A writing and thinking assignment, with a bit of drawing. This is a solo assignment


Have completed all previous sections and modules


Pen or pencil and paper

Support Networks for Open Leadership

As mentioned in the section introduction, working open is all about relationships. As project lead, you’ll need to establish good working relationships with an ever-growing, diverse community of contributors. Any time a group of people come together to do exciting, creative work, there will necessarily be struggles. It’s important that you, as project lead, have support and help that you can count on when things get challenging. So before you grow a community of contributors around your project, identify a smaller group of people who support you as an open leader.

These supporters are people with whom you have person-to-person connections. They should be much closer to you than, say, a social media follower or someone you’ve run into once or twice at at a meetup. Support can come in many different forms. It can mean someone who shares or champions your vision, someone who serves as a partner or colleague in this work, someone who funds your project or has been reliable and enthusiastic about contributing time, work, advice. It can be someone in your life who doesn’t work on the project, but offers emotional support or encouragement. You will be far more effective as a leader when you have your own mentors, cheerleaders, and supporters. **These are people who can encourage and advise you; they’ll be your closest allies in creating this project. In the following video, Amira Dhalla describes how she uses her close support network to help her improve her written communications for her work as Lead of Mozilla’s Women in Web Literacy program.**

Support Networks For Open Leadership, Amira Dhalla

By describing your support network and the kinds of relationships you have, you’re in a better position to remember to draw on that group of advisers and allies when times get tough. And if your support network is vanishingly small, or if there isn’t anyone who supports you (yet), that may be a sign that you need to reach out and create more of those kinds of relationships.

Assignment: Visualize your own Support Network

In this Assignment, you’ll begin thinking of who is in your support network, and how you’re connected to them. You’ll make a personal, network map of these close connections which you can add to and revisit as needed. Here are two examples of network maps:

  1. Start your network visualization. Begin by adding yourself as the first point or node in your network graph. But you’re not alone!
  2. Add supporters. Think of at least 2 or 3 people closest to you who support you in this work. These people may be friends, advisers, mentors, spouses, parents, etc. Using the tool, enter the names of your closest supporters (choose settings). You’ll see them pop up around your node in the visualization.
  3. Add one or two future supporters. Think a small number of people you’d like to bring in closer, to help you with the project. These are people that you know well, who may know of your project or vision, but aren’t actively involved or supporting you at this time. They are people who could contribute something significant or powerful to you as you lead, and who might share your vision or be inspired and activated by it if they knew more. Enter them into your visualization, using the tool. You’ll see they appear on the outskirts of the project, without a strong connection to your work.
  4. Take a moment to appreciate your network!
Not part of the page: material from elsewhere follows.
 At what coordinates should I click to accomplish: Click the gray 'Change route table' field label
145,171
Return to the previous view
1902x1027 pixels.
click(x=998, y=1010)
You are not alone in this work.
  5. Think about how to expand your network. Choose one of the peripheral people in your network, the person who you think might help you most. Think about how you might engage and approach them, to bring them closer to you. Make an effort to take action on this step.

At times when you’re struggling or experiencing setbacks on your project, return to this visualization and tap the people listed here for help. Reach out to your supporters for advice and assistance, but also be sure to share your successes and discoveries with them, too! Like all networks of humans, your support network relationships are flexible and dynamic. You can add to this network visualization anytime– you may want to make it a goal to expand your support network (slowly) as your project grows. If you’re running at truly welcoming open project, this may happen organically.